### Selected text
========================

This means that we are sometimes oblivious to information to which we are not attending, even though it may be in plain view. Such ‘inattentional blindness’ seems highly counter-intuitive, but turns out to be all too real. The perceptual psychologists Arien Mack and Irvin Rock asked the participants in their experiments to fixate on a small cross in the centre of a computer screen. Then, a much larger cross appeared on the screen – and the task was to judge whether the horizontal or vertical arm of the large cross was longer. As can be seen in Figure 30, this is a fairly subtle discrimination, requiring careful attention. The large cross disappeared after one fifth of a second, before being replaced by a random black-and-white ‘mask’ pattern (on the right in Figure 30). Previous studies have shown that the mask will obliterate further visual analysis of the cross. The mask was just used to control the amount of time that people could look at the cross. If no mask was used, and the screen simply went blank, the participants would still potentially have access to an after-image of the cross on their retinas.
The viewer initially fixates on a small central cross; then comes the ‘critical stimulus’, with its large central cross. The viewer’s task is to report whether the vertical or horizontal ‘arm’ of the cross is the longer. After one fifth of a second, the critical stimulus is obliterated by a ‘mask’.

========================

### Extracted material
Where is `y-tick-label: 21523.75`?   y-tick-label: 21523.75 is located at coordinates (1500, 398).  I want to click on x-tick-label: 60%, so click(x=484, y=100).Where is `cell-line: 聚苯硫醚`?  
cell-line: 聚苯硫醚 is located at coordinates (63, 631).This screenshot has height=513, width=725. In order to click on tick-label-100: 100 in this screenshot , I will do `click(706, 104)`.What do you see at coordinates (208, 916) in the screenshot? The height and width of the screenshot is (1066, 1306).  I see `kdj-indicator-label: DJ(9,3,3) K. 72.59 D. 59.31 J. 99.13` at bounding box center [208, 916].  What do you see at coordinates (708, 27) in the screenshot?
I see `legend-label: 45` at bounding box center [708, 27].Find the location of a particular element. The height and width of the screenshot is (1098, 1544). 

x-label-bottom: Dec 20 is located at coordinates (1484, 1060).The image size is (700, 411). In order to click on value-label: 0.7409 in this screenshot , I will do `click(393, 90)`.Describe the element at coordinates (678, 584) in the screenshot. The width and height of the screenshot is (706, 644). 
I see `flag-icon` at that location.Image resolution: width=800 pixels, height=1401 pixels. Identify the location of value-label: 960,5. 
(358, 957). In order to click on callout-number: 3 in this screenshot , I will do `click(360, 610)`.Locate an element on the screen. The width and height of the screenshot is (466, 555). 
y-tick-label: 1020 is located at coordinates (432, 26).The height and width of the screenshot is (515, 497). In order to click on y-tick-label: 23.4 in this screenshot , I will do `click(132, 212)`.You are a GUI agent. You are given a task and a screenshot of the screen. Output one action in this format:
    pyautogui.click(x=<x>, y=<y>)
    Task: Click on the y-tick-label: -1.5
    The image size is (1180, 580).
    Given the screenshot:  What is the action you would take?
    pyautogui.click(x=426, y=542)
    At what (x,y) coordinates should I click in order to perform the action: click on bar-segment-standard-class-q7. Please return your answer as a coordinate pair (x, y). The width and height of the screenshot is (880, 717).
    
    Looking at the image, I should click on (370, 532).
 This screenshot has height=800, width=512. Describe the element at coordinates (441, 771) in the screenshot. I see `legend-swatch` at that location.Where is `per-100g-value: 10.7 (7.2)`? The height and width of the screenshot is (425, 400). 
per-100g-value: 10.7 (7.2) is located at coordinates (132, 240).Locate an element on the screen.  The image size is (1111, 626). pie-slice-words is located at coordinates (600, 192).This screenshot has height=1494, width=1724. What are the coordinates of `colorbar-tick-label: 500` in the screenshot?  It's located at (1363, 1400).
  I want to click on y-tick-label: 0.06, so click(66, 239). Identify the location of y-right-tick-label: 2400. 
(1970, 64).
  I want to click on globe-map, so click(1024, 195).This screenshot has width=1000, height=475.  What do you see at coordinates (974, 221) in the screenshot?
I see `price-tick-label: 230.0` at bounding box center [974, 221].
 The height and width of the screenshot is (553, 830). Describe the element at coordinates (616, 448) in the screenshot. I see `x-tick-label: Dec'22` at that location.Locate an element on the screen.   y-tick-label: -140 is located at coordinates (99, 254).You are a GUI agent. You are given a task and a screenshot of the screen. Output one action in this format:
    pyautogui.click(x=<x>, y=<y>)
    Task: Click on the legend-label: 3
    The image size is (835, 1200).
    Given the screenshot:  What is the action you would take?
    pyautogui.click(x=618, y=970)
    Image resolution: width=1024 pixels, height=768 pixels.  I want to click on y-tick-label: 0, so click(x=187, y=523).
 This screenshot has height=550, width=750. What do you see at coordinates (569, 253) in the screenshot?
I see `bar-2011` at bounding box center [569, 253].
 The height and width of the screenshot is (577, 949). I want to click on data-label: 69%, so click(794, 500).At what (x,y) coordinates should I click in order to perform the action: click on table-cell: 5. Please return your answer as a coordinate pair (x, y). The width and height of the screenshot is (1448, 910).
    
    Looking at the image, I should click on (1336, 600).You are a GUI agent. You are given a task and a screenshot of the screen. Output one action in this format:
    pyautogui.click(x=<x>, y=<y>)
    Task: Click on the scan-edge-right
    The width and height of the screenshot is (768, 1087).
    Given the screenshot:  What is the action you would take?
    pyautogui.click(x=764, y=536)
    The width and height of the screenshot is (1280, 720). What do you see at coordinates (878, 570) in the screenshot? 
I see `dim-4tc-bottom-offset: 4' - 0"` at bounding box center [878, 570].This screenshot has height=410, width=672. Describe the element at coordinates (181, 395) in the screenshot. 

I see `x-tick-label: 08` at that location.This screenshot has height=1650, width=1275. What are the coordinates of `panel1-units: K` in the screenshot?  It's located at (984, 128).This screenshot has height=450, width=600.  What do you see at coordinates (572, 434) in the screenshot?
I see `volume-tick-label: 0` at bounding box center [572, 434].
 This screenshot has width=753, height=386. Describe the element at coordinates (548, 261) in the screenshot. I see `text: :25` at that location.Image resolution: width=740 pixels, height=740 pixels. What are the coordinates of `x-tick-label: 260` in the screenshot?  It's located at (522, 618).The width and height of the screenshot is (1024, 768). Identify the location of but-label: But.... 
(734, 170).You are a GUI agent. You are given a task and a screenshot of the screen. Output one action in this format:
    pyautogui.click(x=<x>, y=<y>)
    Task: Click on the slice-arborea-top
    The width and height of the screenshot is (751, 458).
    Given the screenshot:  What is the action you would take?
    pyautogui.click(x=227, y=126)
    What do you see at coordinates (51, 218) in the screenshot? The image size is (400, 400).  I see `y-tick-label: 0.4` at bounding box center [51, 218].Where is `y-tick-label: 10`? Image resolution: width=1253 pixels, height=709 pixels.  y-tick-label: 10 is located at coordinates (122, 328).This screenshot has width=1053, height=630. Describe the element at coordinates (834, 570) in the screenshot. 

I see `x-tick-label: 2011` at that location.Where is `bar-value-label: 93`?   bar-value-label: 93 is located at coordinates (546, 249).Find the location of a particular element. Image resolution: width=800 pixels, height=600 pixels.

========================

### Instructions
1. In the passage on inattentional blindness, how long did the large cross stay on the screen before the mask replaced it?
2. Summarize the passage on inattentional blindness in two sentences.

### Set of answers
1. One fifth of a second.

2. Inattentional blindness means people can be oblivious to information in plain view when they are not attending to it. In experiments by Arien Mack and Irvin Rock, participants fixated on a small cross and then judged which arm of a larger cross was longer, and after one fifth of a second a mask replaced that cross to control how long it could be seen.